:: Extract to read
Last updated: May 04. 2014 11:41PM - 2334 Views
By Cliff Brunt AP Sports Writer



Los Angeles Clippers forward Blake Griffin (32) hugs with his teammate J.J. Redick (4) after defeating Golden State Saturday night to reach the next round of the playoffs.
Los Angeles Clippers forward Blake Griffin (32) hugs with his teammate J.J. Redick (4) after defeating Golden State Saturday night to reach the next round of the playoffs.
Story Tools:

Font Size:

Social Media:

OKLAHOMA CITY — The Los Angeles Clippers initially were reeling after the incendiary racial comments by owner Donald Sterling that got him banned from the NBA for life.


The team unified and rallied to beat the Golden State Warriors in seven games, setting up a Western Conference semifinal against Kevin Durant and the Oklahoma City Thunder that starts Monday.


“For us, it’s basketball,” Clippers point guard Chris Paul said. “Had we lost this game, it wasn’t like they were going to let us go to the next round because of what we’ve been through. I think it just showed our will, our fight, and more so than getting through all that, it was getting through tonight.”


The Thunder fought through a different kind of challenge — a familiar foe with a difficult style. Oklahoma City survived a grind-it-out series against the Memphis Grizzlies and prevailed in seven games.


There should be a lot less grinding and a lot more running and gunning in this matchup.
::::
Objective A: In the article about the Clippers and the Thunder, on what day does their Western Conference semifinal start?
Objective B: Translate this sentence from the article about the Clippers and the Thunder into Spanish: "Oklahoma City survived a grind-it-out series against the Memphis Grizzlies and prevailed in seven games."
:: Listed records
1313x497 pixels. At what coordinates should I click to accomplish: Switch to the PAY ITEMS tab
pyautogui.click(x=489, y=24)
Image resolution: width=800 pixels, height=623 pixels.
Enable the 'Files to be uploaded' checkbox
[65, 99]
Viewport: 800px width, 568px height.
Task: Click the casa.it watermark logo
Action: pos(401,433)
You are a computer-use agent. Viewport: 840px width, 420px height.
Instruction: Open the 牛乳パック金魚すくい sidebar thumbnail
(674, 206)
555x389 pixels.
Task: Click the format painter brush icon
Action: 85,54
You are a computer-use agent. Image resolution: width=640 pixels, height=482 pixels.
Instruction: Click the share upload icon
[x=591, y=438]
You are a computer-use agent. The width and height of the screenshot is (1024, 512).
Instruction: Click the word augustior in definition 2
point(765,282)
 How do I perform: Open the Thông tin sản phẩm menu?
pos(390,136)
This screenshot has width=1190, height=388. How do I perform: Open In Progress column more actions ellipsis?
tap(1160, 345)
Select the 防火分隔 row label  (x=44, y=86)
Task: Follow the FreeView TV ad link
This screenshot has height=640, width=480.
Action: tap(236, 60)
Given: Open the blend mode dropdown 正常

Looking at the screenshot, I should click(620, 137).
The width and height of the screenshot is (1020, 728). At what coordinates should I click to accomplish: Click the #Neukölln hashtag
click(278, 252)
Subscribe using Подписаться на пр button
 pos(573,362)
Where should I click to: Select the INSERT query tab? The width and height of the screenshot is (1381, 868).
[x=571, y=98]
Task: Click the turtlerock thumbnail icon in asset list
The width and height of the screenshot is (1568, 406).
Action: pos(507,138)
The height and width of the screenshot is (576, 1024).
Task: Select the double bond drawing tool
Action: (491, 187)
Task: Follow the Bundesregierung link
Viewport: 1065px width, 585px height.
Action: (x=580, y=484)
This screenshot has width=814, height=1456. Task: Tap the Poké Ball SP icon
::::
Reply A: Monday

Reply B: Oklahoma City sobrevivió a una serie muy trabada contra los Memphis Grizzlies y se impuso en siete partidos.